The old man made his way down the sidewalk and over to the 809 bus stop at the corner of East Avenue and Boulevard. MARTA is how he gets to the hospital and how he would get home on this warm Thursday afternoon. Anthony Ford, 66, was at Atlanta Medical Center for his semi-monthly checkup. The hospital is due to close in a few months and Ford isn’t sure what he’s going to do when it does.
Atlanta Medical Center is near his home and when he feels up to it he walks to his appointments. Ford isn’t looking forward to the impending closure and a different bus route to another hospital in another neighborhood. “I don’t feel good about it closing because it’s in the neighborhood,” Ford said. “Grady [Hospital] is Ok, but I like it here because it’s close.”
Wellstar Health System, which owns and operates Atlanta Medical Center, recently announced that there are plans to close the hospital, a 120-year-old, 460-bed facility on Parkway Drive in the Old Fourth Ward neighborhood. The accessibility for area residents and many others allows for easier access to an emergency room and doctor visits similar to the way Grady Hospital is for residents of downtown.
In a statement regarding the closure Atlanta Mayor Andre Dickens said, “This decision will have deep and reverberating consequences for the half a million residents of Atlanta.”
Atlanta Medical Center is one of two Level 1 trauma centers in Atlanta, along with Grady. Wellstar plans to gradually reduce the hospital’s functions, according to reports. A tentative date for closure is November 1, according to multiple reports. The reduction of those services will have an effect on many, but the biggest impact will not be on the doctors, nurses, hospital administrators and staff; it will be on the people that count on Atlanta Medical Center for care.
“I don’t think they should be closing it because you’re taking away from people that don’t have money to travel to Buckhead and Druid Hills for care,” said Gwendolyn Fears.
Fears, 65, is another patient at Atlanta Medical Center and doesn’t have the kind of insurance that will allow her to switch over to other hospitals in the area. She doesn’t drive and lives on a MARTA line, so Atlanta Medical Center has always been her default option for medical care. The day she talked to The Atlanta Voice for this story she was wearing a knee brace and had seen her doctor about the knee. “The community needs those hospitals and the people that work here need their jobs,” she said.
The hospital employs close to 3,000 workers.
Politics as usual
The impending closure of Atlanta Medical Center has become a political issue with gubernatorial candidate Stacey Abrams blaming Georgia Governor Brian Kemp, in part because of Kemp’s lack of movement on Medicaid expansion.
At a press conference held on the hospital grounds Friday, Abrams, who made a point to say that half of the state’s population lives in the Metro Atlanta area, said, “If this hospital, when this hospital closes the people of Georgia are going to once again lose the opportunity for health care, the opportunity for jobs and the opportunity for survival.”

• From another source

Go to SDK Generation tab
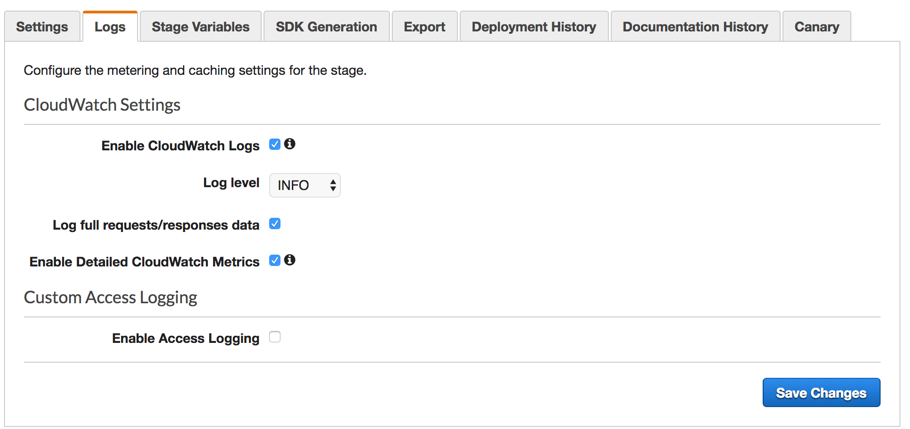The image size is (910, 429). click(326, 27)
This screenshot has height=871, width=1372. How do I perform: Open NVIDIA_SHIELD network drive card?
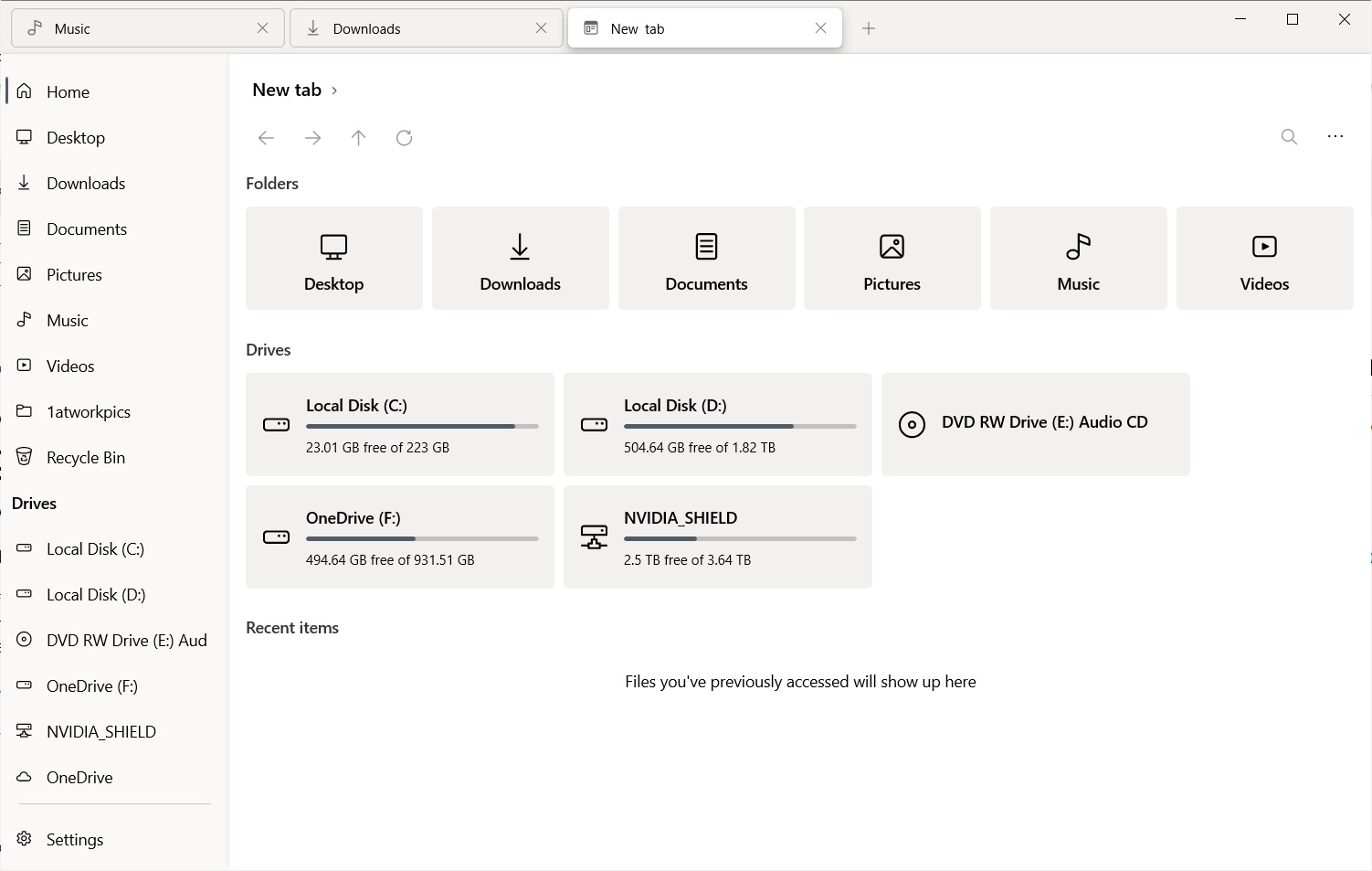click(x=717, y=536)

Abrams was surrounded by local politicians and healthcare workers from the hospital. As of the publishing of this story Governor Kemp had yet to make an appearance at Atlanta Medical Center but his office has commented that the decision to close belongs to Wellstar. The Atlanta-based health care system has been public about the lack of Medicaid expansion not being a reason the hospital is on the chopping block.
Wellstar reported that the hospital lost $107 million last year and continues to lose money while the hospital remains open.
Atlanta Mayor Andre Dickens has called a meeting with Wellstar and Atlanta Medical Center leadership in order to get clarity or potentially find a solution that does not include closing the facility.
‘That’s the name of that tune’
Old Fourth Ward resident and Atlanta Medical Center patient Roland Young has come to grips with the fact that there is little he can do about the center closing. “That’s the name of that tune,” he said while leaving a doctor’s appointment Thursday afternoon. “You accept the things that come to you, and the things you can’t change you leave up to God.”
Young, 76, lives just a few blocks away and walks to his appointments at Atlanta Medical Center. “I’d hate to lose [it], because that means I’m going to have to go to Grady or Emory.”
At his age those appointments won’t be within walking distance. After talking to The Atlanta Voice for this story, Young walked south on Boulevard in order to get to a local community center that serves lunch most afternoons. “If I hurry up I cam make it in time,” he said with a smile. Lunch service ended at 1 p.m. and Young had more than an hour to spare and was just a few blocks away.